(A run of data)
■ ■ ■ ■ ■

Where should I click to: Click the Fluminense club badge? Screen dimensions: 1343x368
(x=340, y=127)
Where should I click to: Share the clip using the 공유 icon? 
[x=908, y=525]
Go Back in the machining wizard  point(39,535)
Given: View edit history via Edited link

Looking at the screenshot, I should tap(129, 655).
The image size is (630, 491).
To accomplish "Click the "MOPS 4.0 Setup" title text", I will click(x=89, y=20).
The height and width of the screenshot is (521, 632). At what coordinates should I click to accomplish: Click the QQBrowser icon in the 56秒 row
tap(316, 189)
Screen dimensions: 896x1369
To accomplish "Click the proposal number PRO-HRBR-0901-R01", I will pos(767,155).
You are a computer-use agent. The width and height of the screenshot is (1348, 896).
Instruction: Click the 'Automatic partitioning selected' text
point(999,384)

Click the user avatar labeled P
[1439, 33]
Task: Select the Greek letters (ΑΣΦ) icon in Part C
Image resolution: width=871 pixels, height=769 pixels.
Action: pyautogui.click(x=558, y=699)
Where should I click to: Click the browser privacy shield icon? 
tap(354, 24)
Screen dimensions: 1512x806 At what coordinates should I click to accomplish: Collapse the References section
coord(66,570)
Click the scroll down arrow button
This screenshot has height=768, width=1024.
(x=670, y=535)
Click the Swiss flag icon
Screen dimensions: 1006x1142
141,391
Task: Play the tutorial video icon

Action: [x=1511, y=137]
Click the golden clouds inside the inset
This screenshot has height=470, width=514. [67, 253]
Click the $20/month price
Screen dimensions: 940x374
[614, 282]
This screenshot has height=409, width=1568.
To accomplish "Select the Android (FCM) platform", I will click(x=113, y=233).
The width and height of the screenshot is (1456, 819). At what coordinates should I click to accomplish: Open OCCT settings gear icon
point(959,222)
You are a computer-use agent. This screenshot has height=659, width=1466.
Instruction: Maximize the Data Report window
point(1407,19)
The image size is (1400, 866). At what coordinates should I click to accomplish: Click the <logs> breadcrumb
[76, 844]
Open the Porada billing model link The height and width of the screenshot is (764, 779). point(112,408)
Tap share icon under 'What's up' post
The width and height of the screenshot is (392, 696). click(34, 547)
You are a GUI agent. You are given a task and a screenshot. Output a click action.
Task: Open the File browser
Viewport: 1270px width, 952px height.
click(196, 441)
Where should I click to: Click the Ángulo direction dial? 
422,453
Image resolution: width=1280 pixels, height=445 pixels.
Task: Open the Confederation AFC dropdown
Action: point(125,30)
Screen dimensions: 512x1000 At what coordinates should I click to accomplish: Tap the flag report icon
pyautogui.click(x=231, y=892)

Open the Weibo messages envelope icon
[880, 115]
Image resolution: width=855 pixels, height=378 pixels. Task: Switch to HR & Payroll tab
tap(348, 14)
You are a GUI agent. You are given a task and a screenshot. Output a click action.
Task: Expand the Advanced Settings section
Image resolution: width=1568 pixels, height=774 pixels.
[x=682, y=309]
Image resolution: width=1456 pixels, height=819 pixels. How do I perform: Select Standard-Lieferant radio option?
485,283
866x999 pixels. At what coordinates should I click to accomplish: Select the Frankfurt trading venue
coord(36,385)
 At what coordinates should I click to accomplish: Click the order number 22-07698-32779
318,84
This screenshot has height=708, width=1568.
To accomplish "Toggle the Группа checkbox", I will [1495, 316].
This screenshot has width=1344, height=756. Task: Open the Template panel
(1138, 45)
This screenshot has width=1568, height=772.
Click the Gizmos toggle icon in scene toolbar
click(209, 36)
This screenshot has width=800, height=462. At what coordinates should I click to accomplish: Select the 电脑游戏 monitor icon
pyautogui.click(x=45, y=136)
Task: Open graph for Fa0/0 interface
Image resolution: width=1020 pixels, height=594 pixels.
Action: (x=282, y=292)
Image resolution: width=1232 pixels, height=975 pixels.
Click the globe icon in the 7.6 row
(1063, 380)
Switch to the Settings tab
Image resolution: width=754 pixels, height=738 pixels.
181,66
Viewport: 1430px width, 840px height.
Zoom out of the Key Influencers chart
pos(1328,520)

■ ■ ■ ■ ■

* EXERCISE DETAILS
Reproduce the data from the line containing "Click the user avatar labeled P" through the line containing "tap(354, 24)", changing every "icon" to "button" and leaving everything else as it is.

* EXERCISE OUTPUT
Click the user avatar labeled P
[1439, 33]
Task: Select the Greek letters (ΑΣΦ) button in Part C
Image resolution: width=871 pixels, height=769 pixels.
Action: pyautogui.click(x=558, y=699)
Where should I click to: Click the browser privacy shield button? 
tap(354, 24)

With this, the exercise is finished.